The plaintiffs were included in the EPA’s testing. As State Impact reported,
“Cabot’s attorney Stephen Dillard told the jury the contents of the Ely and Hubert water was naturally occurring and existed before the company began drilling. He said aside from the presence of bacteria, which no one links to gas drilling, the water is safe to drink, and that the scientific evidence will back this up.
“The dots do not connect between the gas wells and the water wells,” he said in his opening statement to the jury.” (emphasis added)
So, to recap: the plaintiffs water issue may have begun prior even to development, but regardless EPA testing back in 2012 deemed the water in the region safe.
Fact #4: Water treatment systems were given to families that wanted them
What’s interesting here is that the plaintiffs actually refused to accept the water treatment that was offered by the company and are the only two families that have yet to reach a settlement on the issue. When asked on the stand why treatment had been refused, according to State Impact, one plaintiff, Scott Ely, said, “he didn’t accept the filtration system because he didn’t believe it would work.”

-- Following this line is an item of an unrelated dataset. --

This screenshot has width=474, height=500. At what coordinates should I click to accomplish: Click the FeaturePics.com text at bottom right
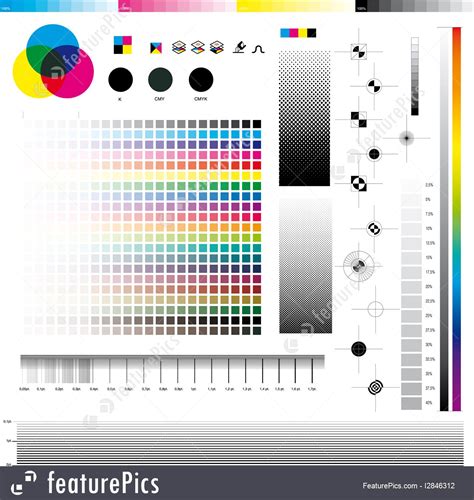389,486
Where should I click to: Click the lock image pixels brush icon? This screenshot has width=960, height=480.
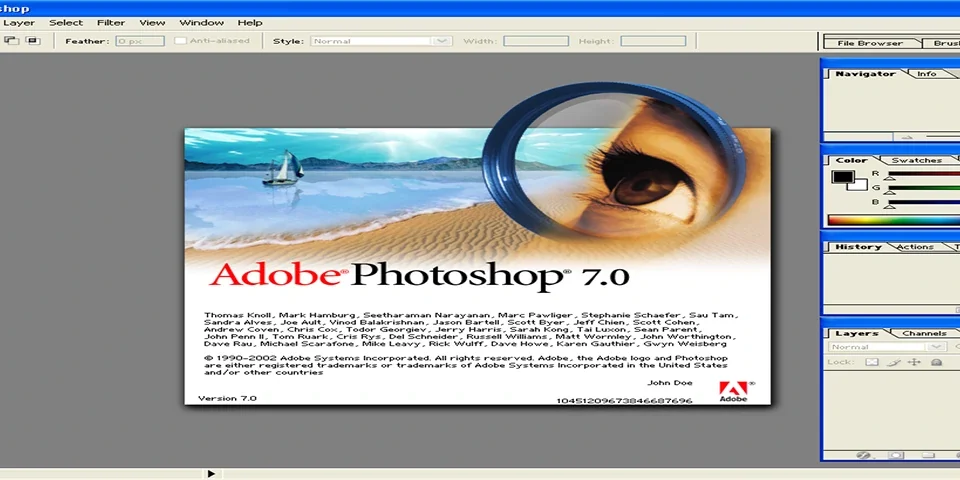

Back in 2011, EID got a first-hand look at the water treatment systems that Cabot bought for families that were included in the original Consent Order issued by the DEP. In fact, EID even drank the water at one of the properties prior to it going through the treatment system Cabot had installed for the family in 2009, because, as the homeowner, Loren Salsman, indicated in a guest post for EID, the water issues had been resolved:
“Obviously, I am happy with the treatment system, but ultimately I wanted the aquifer that feeds my well fixed. After a three month battle with DEP over their proposed water line from Montrose to Dimock to serve 18 of us with what DEP felt were methane impacted wells, Cabot and DEP came to an agreement that Cabot would take various actions (including specific well improvements) and providing all 18 families with treatment systems and a financial settlement worth twice our property values. My last two sample results show the methane in my well is back down to 7 mg/l, right back where I started and proving that issues can be successfully resolved.”
Here’s Mr. Salsman explaining the situation and how the water treatment system works.
Regardless of this latest media attention the facts are unchanged. When a decision is rendered in this trial, perhaps the book will finally be closed on the Dimock saga. For those of us from Northeastern Pennsylvania, it will be a welcome relief to see such a beautiful community finally able to move on from the unwanted attention that has followed them for nearly a decade.